:: Stored data ::
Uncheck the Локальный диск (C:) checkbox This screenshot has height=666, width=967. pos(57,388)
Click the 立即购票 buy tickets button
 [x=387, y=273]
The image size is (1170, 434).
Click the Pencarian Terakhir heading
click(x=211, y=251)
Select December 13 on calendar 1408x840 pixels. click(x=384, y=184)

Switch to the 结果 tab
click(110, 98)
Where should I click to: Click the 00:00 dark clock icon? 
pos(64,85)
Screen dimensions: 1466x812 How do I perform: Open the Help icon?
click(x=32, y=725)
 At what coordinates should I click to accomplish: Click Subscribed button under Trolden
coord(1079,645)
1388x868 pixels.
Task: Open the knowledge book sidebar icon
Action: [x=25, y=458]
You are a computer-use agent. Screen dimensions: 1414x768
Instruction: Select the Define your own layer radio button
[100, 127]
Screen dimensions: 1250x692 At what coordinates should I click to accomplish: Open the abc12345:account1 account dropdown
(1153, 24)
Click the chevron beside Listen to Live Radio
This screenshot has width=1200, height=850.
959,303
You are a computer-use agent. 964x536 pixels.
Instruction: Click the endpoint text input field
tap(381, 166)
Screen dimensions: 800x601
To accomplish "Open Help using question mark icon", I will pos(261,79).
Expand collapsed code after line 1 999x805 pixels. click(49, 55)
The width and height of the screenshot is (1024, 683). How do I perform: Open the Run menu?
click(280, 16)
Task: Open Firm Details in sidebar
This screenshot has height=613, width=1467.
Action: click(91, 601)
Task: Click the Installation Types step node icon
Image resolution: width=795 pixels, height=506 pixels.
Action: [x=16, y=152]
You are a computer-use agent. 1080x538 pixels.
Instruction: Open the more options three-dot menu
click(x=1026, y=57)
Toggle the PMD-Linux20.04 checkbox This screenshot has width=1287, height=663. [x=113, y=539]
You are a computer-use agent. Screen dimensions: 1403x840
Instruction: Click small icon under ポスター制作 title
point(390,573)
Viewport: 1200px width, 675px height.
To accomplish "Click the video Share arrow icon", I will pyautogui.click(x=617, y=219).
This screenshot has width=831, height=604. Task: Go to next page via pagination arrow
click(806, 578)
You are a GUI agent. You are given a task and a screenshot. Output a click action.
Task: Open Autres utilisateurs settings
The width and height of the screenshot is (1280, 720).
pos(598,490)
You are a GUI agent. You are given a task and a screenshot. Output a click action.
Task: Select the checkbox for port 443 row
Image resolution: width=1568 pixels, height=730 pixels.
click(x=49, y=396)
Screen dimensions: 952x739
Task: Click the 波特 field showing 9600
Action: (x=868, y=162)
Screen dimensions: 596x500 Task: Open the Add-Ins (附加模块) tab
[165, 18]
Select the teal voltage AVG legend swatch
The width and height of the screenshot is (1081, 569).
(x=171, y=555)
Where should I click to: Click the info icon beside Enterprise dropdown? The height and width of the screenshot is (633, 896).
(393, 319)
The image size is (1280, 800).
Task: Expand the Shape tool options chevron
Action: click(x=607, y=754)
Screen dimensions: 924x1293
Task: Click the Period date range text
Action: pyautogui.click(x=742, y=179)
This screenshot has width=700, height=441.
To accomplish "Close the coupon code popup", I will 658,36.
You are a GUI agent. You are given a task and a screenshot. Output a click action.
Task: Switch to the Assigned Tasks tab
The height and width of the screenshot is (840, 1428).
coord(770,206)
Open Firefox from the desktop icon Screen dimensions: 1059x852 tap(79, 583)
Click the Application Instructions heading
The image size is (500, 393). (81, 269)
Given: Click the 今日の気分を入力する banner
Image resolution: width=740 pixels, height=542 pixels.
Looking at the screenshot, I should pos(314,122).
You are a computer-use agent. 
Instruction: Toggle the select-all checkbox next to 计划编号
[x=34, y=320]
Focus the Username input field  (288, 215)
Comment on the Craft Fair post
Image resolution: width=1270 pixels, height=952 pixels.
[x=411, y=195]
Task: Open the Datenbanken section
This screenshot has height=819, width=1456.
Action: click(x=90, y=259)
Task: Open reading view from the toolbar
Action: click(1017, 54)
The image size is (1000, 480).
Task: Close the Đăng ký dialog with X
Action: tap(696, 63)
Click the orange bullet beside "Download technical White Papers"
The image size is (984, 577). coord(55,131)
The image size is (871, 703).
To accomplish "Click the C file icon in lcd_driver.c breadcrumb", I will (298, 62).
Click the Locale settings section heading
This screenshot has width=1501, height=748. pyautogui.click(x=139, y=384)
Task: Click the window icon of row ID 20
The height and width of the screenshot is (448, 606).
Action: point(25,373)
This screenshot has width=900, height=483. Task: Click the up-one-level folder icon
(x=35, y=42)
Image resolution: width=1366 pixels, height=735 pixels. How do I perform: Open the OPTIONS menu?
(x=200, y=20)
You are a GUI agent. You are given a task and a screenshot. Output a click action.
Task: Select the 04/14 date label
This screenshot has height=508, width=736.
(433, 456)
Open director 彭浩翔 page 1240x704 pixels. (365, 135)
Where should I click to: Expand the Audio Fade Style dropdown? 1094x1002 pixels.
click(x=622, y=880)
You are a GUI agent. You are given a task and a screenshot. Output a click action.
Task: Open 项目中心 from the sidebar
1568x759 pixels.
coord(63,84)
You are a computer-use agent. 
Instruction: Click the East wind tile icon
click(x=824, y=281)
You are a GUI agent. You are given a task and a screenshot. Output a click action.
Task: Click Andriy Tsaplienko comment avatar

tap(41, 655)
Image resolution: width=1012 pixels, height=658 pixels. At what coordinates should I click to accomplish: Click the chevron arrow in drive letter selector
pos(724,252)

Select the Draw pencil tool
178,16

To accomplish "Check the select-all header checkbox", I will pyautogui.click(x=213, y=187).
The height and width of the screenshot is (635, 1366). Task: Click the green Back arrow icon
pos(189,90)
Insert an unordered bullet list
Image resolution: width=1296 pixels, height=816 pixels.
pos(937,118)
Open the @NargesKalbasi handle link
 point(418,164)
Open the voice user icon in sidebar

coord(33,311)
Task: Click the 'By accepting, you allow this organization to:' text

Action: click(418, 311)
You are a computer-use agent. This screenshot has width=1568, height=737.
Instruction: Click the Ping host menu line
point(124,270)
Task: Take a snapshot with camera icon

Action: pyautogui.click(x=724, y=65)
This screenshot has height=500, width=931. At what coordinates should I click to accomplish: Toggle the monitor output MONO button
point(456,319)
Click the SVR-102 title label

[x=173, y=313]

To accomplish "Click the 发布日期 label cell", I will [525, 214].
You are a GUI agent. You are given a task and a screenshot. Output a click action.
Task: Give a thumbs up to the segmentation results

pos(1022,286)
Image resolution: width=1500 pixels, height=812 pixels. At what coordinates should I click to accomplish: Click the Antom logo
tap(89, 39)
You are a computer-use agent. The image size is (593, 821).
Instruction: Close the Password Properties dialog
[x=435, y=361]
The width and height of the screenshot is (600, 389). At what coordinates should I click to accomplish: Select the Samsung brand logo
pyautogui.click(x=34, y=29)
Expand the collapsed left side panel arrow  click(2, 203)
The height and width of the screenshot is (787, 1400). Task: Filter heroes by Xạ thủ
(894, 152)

:: WHAT TO WORK ON ::
The data above needs retyping. Reproduce each line exactly.

:: EXERCISE ANSWER ::
Uncheck the Локальный диск (C:) checkbox This screenshot has height=666, width=967. pos(57,388)
Click the 立即购票 buy tickets button
 [x=387, y=273]
The image size is (1170, 434).
Click the Pencarian Terakhir heading
click(x=211, y=251)
Select December 13 on calendar 1408x840 pixels. click(x=384, y=184)

Switch to the 结果 tab
click(110, 98)
Where should I click to: Click the 00:00 dark clock icon? 
pos(64,85)
Screen dimensions: 1466x812 How do I perform: Open the Help icon?
click(x=32, y=725)
 At what coordinates should I click to accomplish: Click Subscribed button under Trolden
coord(1079,645)
1388x868 pixels.
Task: Open the knowledge book sidebar icon
Action: [x=25, y=458]
You are a computer-use agent. Screen dimensions: 1414x768
Instruction: Select the Define your own layer radio button
[100, 127]
Screen dimensions: 1250x692 At what coordinates should I click to accomplish: Open the abc12345:account1 account dropdown
(1153, 24)
Click the chevron beside Listen to Live Radio
This screenshot has width=1200, height=850.
959,303
You are a computer-use agent. 964x536 pixels.
Instruction: Click the endpoint text input field
tap(381, 166)
Screen dimensions: 800x601
To accomplish "Open Help using question mark icon", I will pos(261,79).
Expand collapsed code after line 1 999x805 pixels. click(49, 55)
The width and height of the screenshot is (1024, 683). How do I perform: Open the Run menu?
click(280, 16)
Task: Open Firm Details in sidebar
This screenshot has height=613, width=1467.
Action: click(91, 601)
Task: Click the Installation Types step node icon
Image resolution: width=795 pixels, height=506 pixels.
Action: [x=16, y=152]
You are a computer-use agent. 1080x538 pixels.
Instruction: Open the more options three-dot menu
click(x=1026, y=57)
Toggle the PMD-Linux20.04 checkbox This screenshot has width=1287, height=663. [x=113, y=539]
You are a computer-use agent. Screen dimensions: 1403x840
Instruction: Click small icon under ポスター制作 title
point(390,573)
Viewport: 1200px width, 675px height.
To accomplish "Click the video Share arrow icon", I will pyautogui.click(x=617, y=219).
This screenshot has width=831, height=604. Task: Go to next page via pagination arrow
click(806, 578)
You are a GUI agent. You are given a task and a screenshot. Output a click action.
Task: Open Autres utilisateurs settings
The width and height of the screenshot is (1280, 720).
pos(598,490)
You are a GUI agent. You are given a task and a screenshot. Output a click action.
Task: Select the checkbox for port 443 row
Image resolution: width=1568 pixels, height=730 pixels.
click(x=49, y=396)
Screen dimensions: 952x739
Task: Click the 波特 field showing 9600
Action: (x=868, y=162)
Screen dimensions: 596x500 Task: Open the Add-Ins (附加模块) tab
[165, 18]
Select the teal voltage AVG legend swatch
The width and height of the screenshot is (1081, 569).
(x=171, y=555)
Where should I click to: Click the info icon beside Enterprise dropdown? The height and width of the screenshot is (633, 896).
(393, 319)
The image size is (1280, 800).
Task: Expand the Shape tool options chevron
Action: click(x=607, y=754)
Screen dimensions: 924x1293
Task: Click the Period date range text
Action: pyautogui.click(x=742, y=179)
This screenshot has width=700, height=441.
To accomplish "Close the coupon code popup", I will 658,36.
You are a GUI agent. You are given a task and a screenshot. Output a click action.
Task: Switch to the Assigned Tasks tab
The height and width of the screenshot is (840, 1428).
coord(770,206)
Open Firefox from the desktop icon Screen dimensions: 1059x852 tap(79, 583)
Click the Application Instructions heading
The image size is (500, 393). (81, 269)
Given: Click the 今日の気分を入力する banner
Image resolution: width=740 pixels, height=542 pixels.
Looking at the screenshot, I should pos(314,122).
You are a computer-use agent. 
Instruction: Toggle the select-all checkbox next to 计划编号
[x=34, y=320]
Focus the Username input field  (288, 215)
Comment on the Craft Fair post
Image resolution: width=1270 pixels, height=952 pixels.
[x=411, y=195]
Task: Open the Datenbanken section
This screenshot has height=819, width=1456.
Action: click(x=90, y=259)
Task: Open reading view from the toolbar
Action: click(1017, 54)
The image size is (1000, 480).
Task: Close the Đăng ký dialog with X
Action: tap(696, 63)
Click the orange bullet beside "Download technical White Papers"
The image size is (984, 577). coord(55,131)
The image size is (871, 703).
To accomplish "Click the C file icon in lcd_driver.c breadcrumb", I will (298, 62).
Click the Locale settings section heading
This screenshot has width=1501, height=748. pyautogui.click(x=139, y=384)
Task: Click the window icon of row ID 20
The height and width of the screenshot is (448, 606).
Action: point(25,373)
This screenshot has width=900, height=483. Task: Click the up-one-level folder icon
(x=35, y=42)
Image resolution: width=1366 pixels, height=735 pixels. How do I perform: Open the OPTIONS menu?
(x=200, y=20)
You are a GUI agent. You are given a task and a screenshot. Output a click action.
Task: Select the 04/14 date label
This screenshot has height=508, width=736.
(433, 456)
Open director 彭浩翔 page 1240x704 pixels. (365, 135)
Where should I click to: Expand the Audio Fade Style dropdown? 1094x1002 pixels.
click(x=622, y=880)
You are a GUI agent. You are given a task and a screenshot. Output a click action.
Task: Open 项目中心 from the sidebar
1568x759 pixels.
coord(63,84)
You are a computer-use agent. 
Instruction: Click the East wind tile icon
click(x=824, y=281)
You are a GUI agent. You are given a task and a screenshot. Output a click action.
Task: Click Andriy Tsaplienko comment avatar

tap(41, 655)
Image resolution: width=1012 pixels, height=658 pixels. At what coordinates should I click to accomplish: Click the chevron arrow in drive letter selector
pos(724,252)

Select the Draw pencil tool
178,16

To accomplish "Check the select-all header checkbox", I will pyautogui.click(x=213, y=187).
The height and width of the screenshot is (635, 1366). Task: Click the green Back arrow icon
pos(189,90)
Insert an unordered bullet list
Image resolution: width=1296 pixels, height=816 pixels.
pos(937,118)
Open the @NargesKalbasi handle link
 point(418,164)
Open the voice user icon in sidebar

coord(33,311)
Task: Click the 'By accepting, you allow this organization to:' text

Action: click(418, 311)
You are a computer-use agent. This screenshot has width=1568, height=737.
Instruction: Click the Ping host menu line
point(124,270)
Task: Take a snapshot with camera icon

Action: pyautogui.click(x=724, y=65)
This screenshot has height=500, width=931. At what coordinates should I click to accomplish: Toggle the monitor output MONO button
point(456,319)
Click the SVR-102 title label

[x=173, y=313]

To accomplish "Click the 发布日期 label cell", I will [525, 214].
You are a GUI agent. You are given a task and a screenshot. Output a click action.
Task: Give a thumbs up to the segmentation results

pos(1022,286)
Image resolution: width=1500 pixels, height=812 pixels. At what coordinates should I click to accomplish: Click the Antom logo
tap(89, 39)
You are a computer-use agent. The image size is (593, 821).
Instruction: Close the Password Properties dialog
[x=435, y=361]
The width and height of the screenshot is (600, 389). At what coordinates should I click to accomplish: Select the Samsung brand logo
pyautogui.click(x=34, y=29)
Expand the collapsed left side panel arrow  click(2, 203)
The height and width of the screenshot is (787, 1400). Task: Filter heroes by Xạ thủ
(894, 152)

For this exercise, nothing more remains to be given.